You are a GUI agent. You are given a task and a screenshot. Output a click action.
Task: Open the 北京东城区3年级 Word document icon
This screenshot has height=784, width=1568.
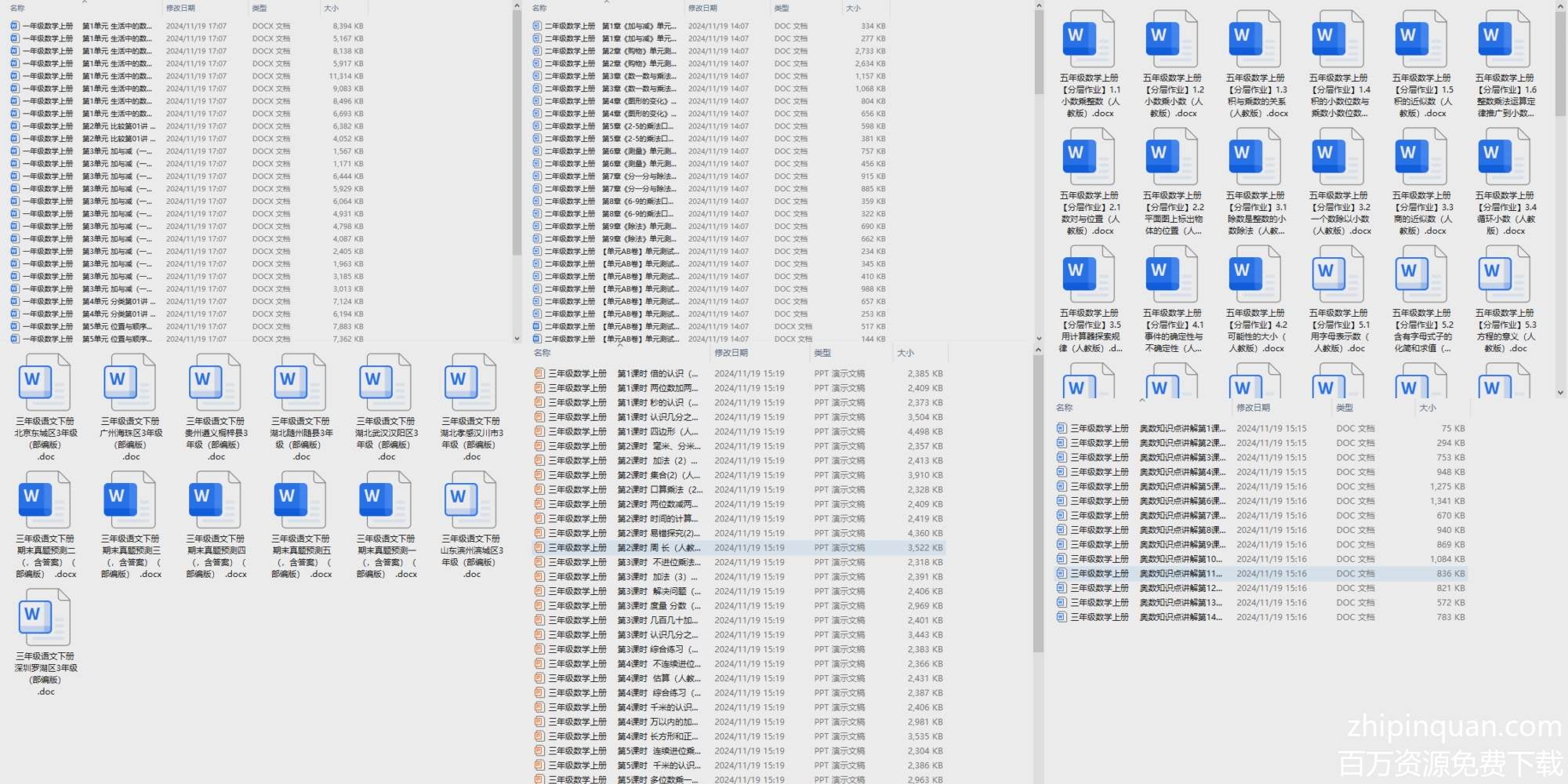click(45, 382)
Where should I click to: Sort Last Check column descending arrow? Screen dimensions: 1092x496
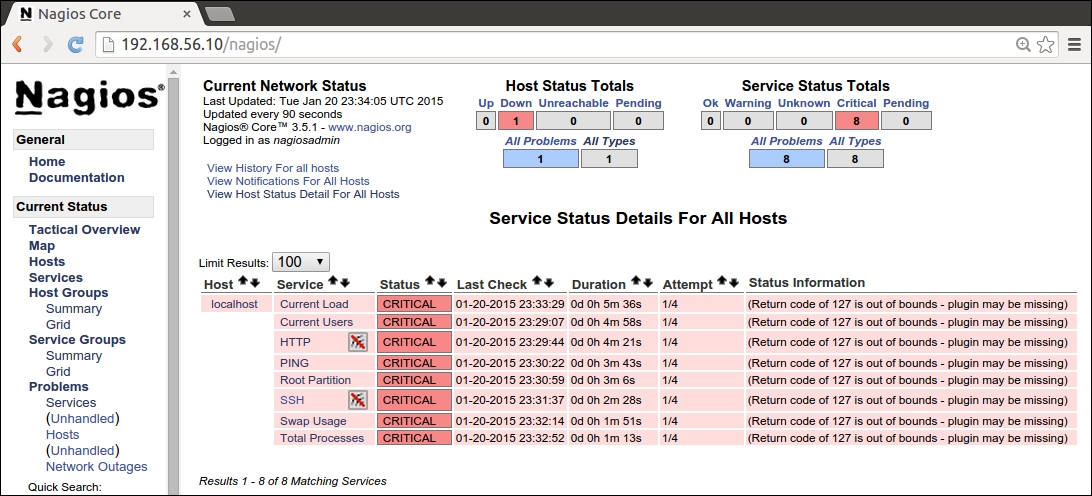coord(549,283)

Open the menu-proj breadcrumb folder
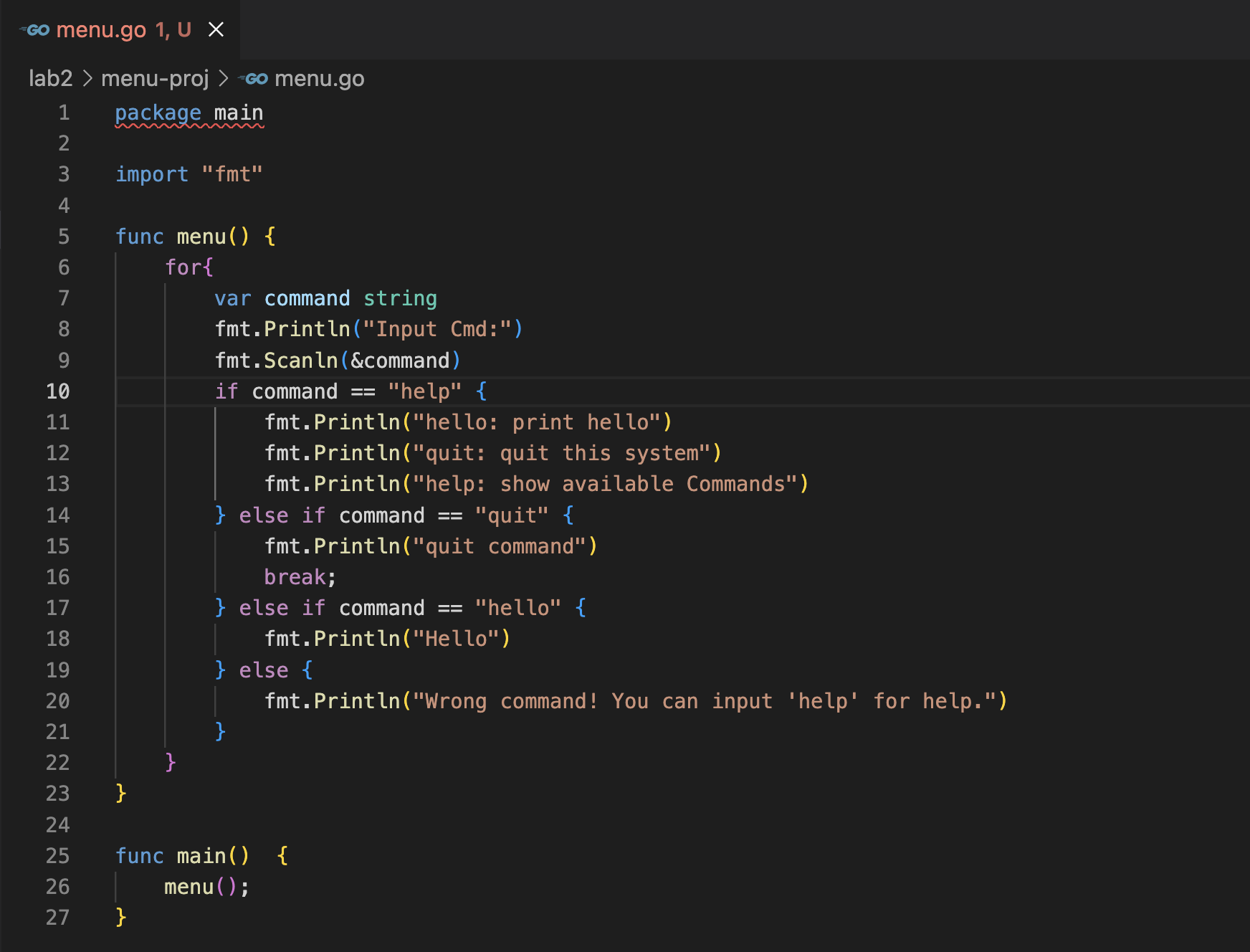(155, 79)
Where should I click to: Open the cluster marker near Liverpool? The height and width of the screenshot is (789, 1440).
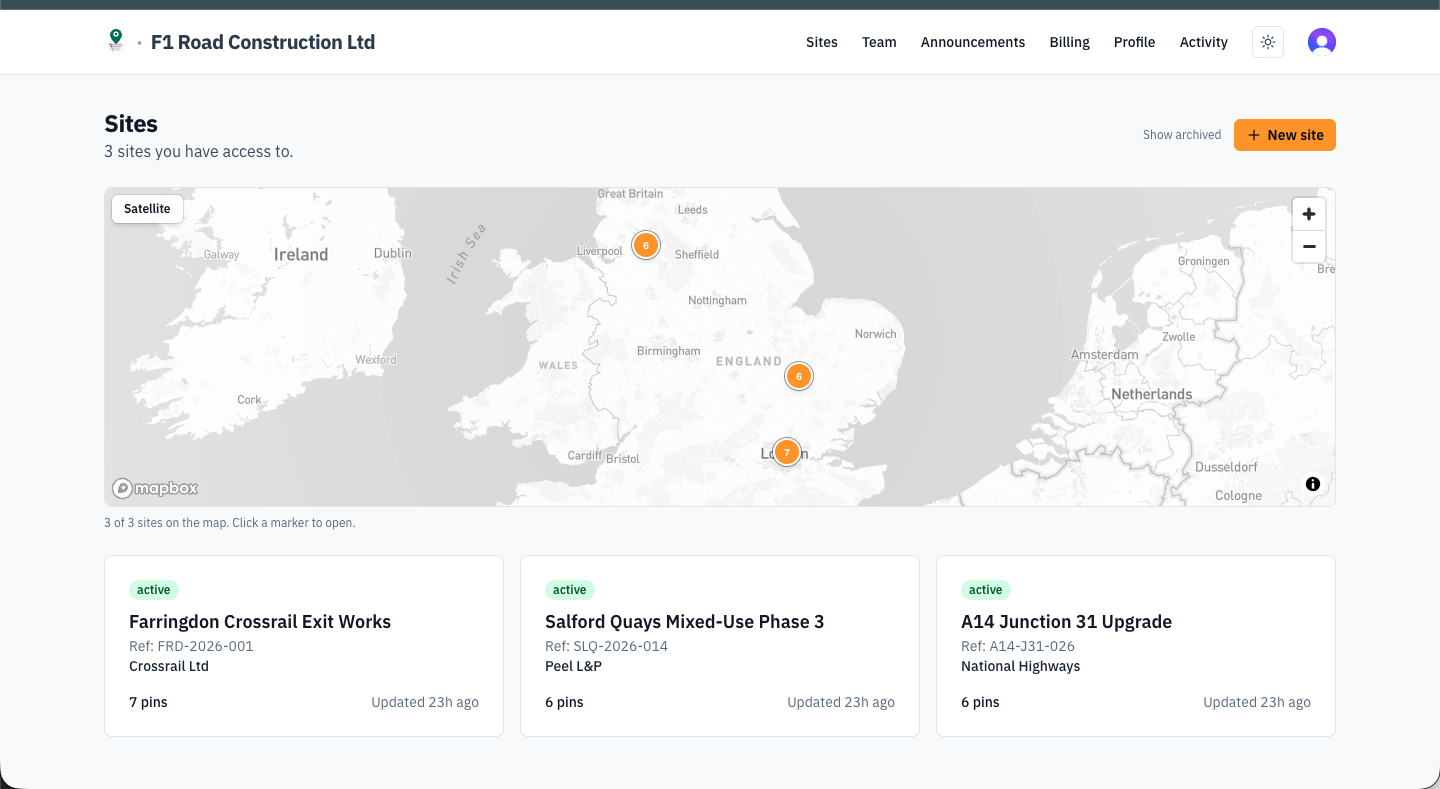[x=645, y=245]
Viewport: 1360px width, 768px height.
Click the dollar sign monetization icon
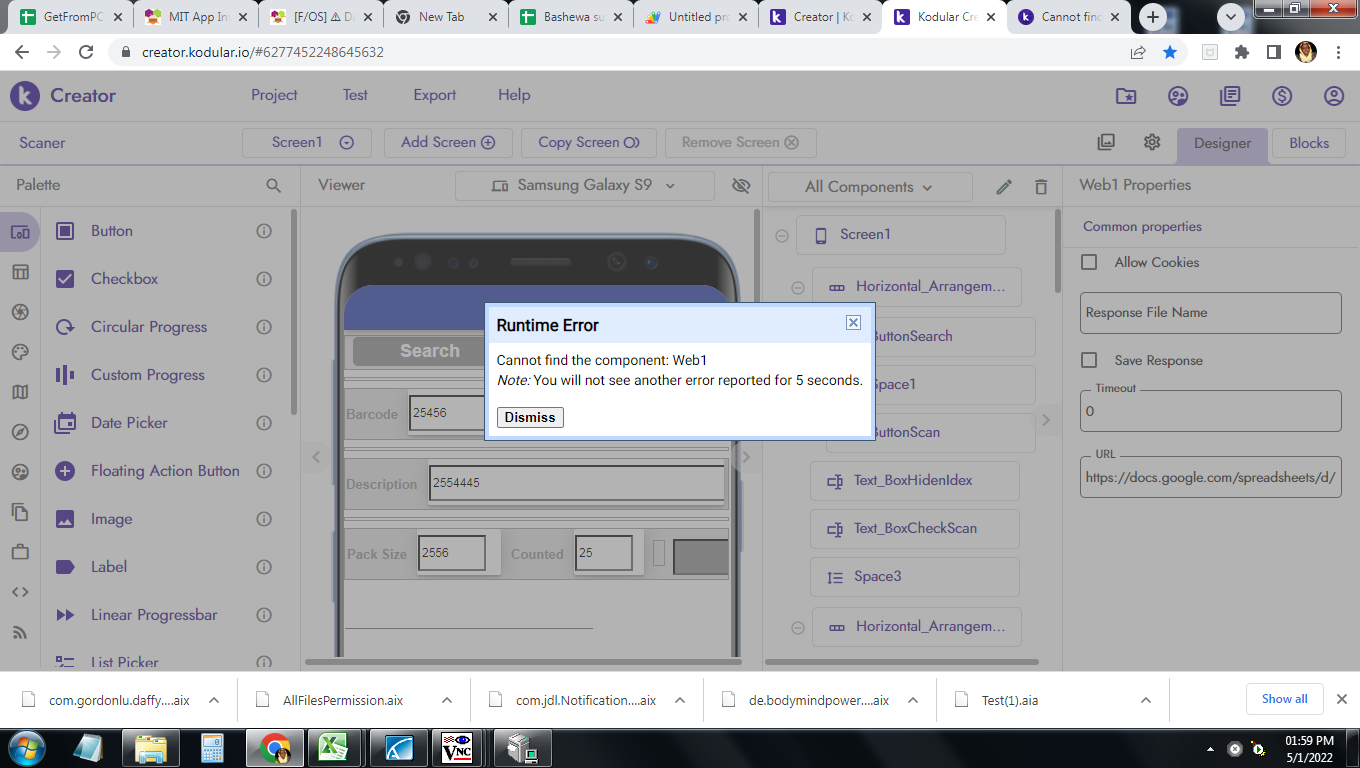(x=1281, y=96)
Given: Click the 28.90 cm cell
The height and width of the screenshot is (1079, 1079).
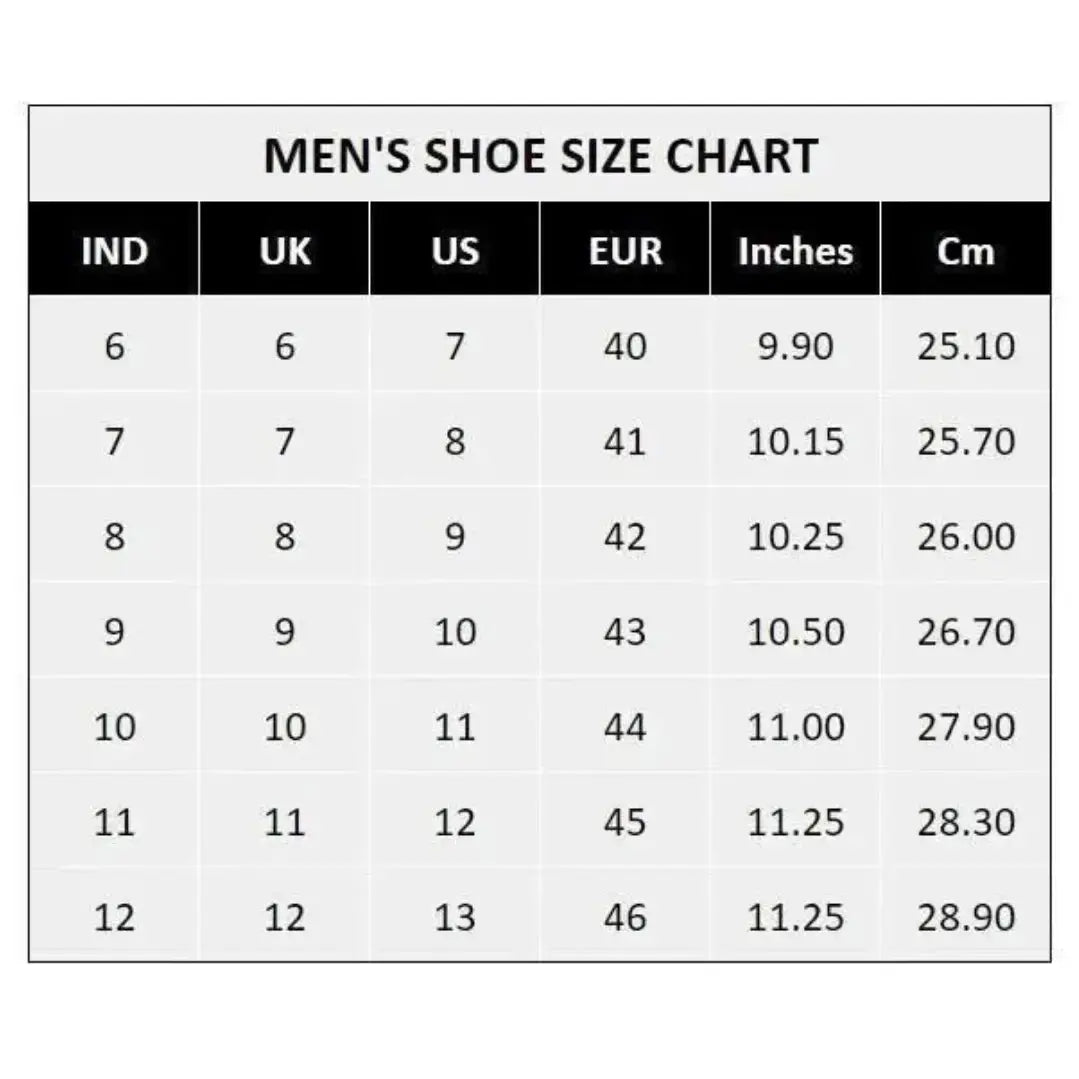Looking at the screenshot, I should [x=966, y=917].
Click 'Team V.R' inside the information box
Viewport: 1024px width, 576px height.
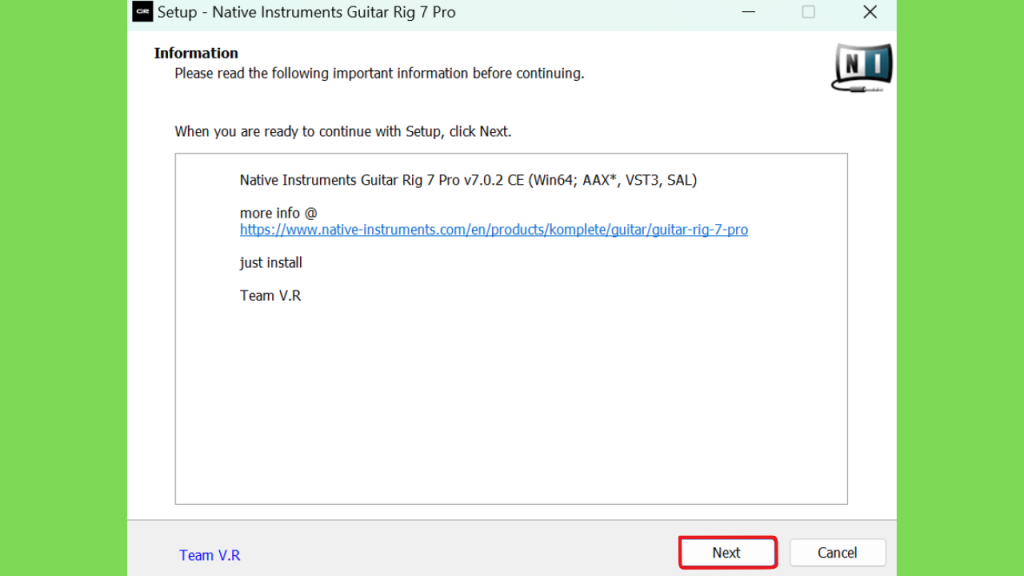[270, 296]

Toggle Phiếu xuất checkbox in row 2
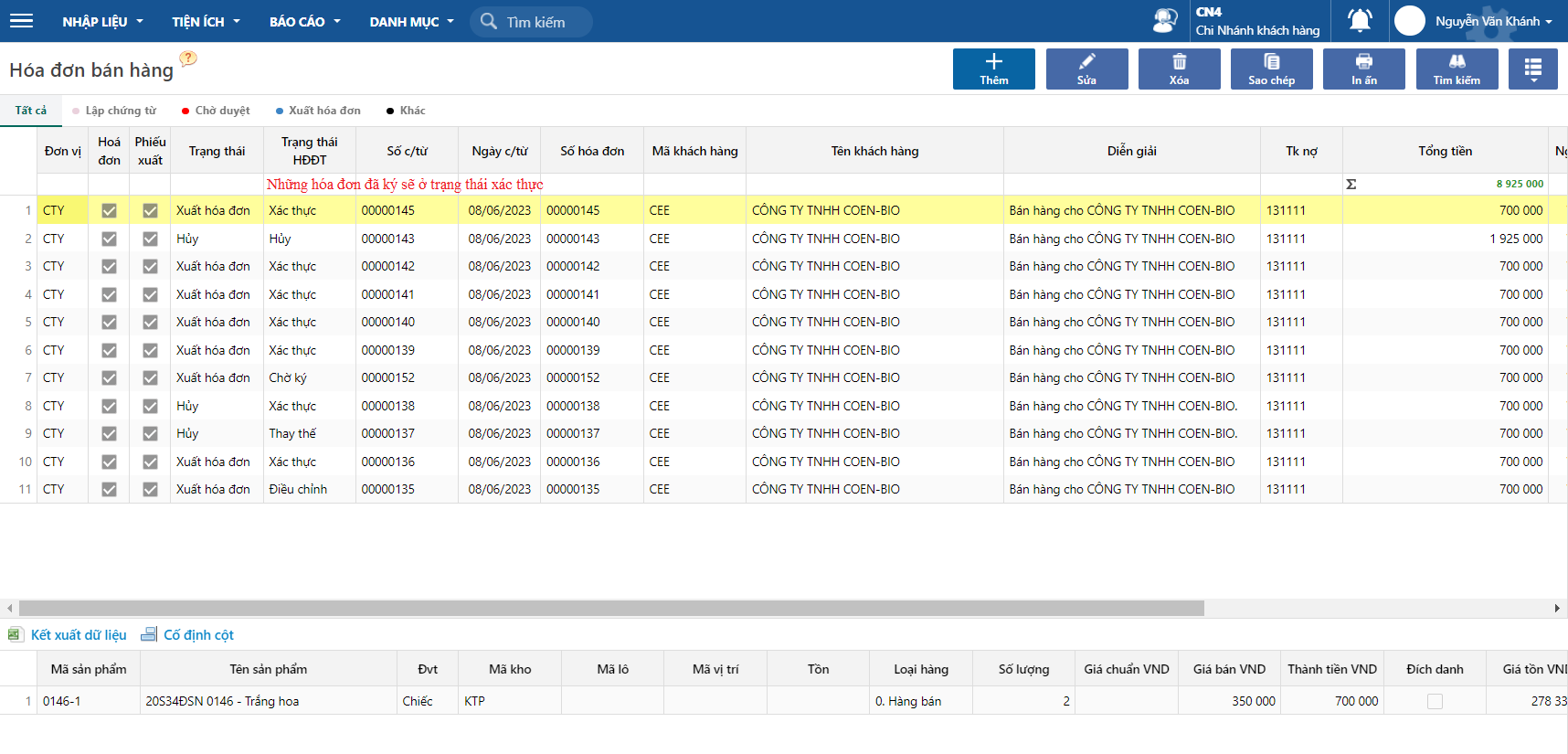(x=150, y=239)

################

Task to carry out >> The pictures stay out; everything else in the records above must be repeated exactly.

Answer to this task >>
You are a GUI agent. You are given a task and a screenshot. Output a click action.
Task: Open the 北京东城区3年级 Word document icon
This screenshot has height=784, width=1568.
click(45, 382)
Where should I click to: Sort Last Check column descending arrow? Screen dimensions: 1092x496
coord(549,283)

Open the menu-proj breadcrumb folder
(155, 79)
Where should I click to: Open the cluster marker near Liverpool? The height and width of the screenshot is (789, 1440).
[x=645, y=245]
Viewport: 1360px width, 768px height.
Click the dollar sign monetization icon
(x=1281, y=96)
Given: Click the 28.90 cm cell
The height and width of the screenshot is (1079, 1079).
Looking at the screenshot, I should [x=966, y=917].
Click 'Team V.R' inside the information box
Viewport: 1024px width, 576px height.
[270, 296]

Toggle Phiếu xuất checkbox in row 2
(x=150, y=239)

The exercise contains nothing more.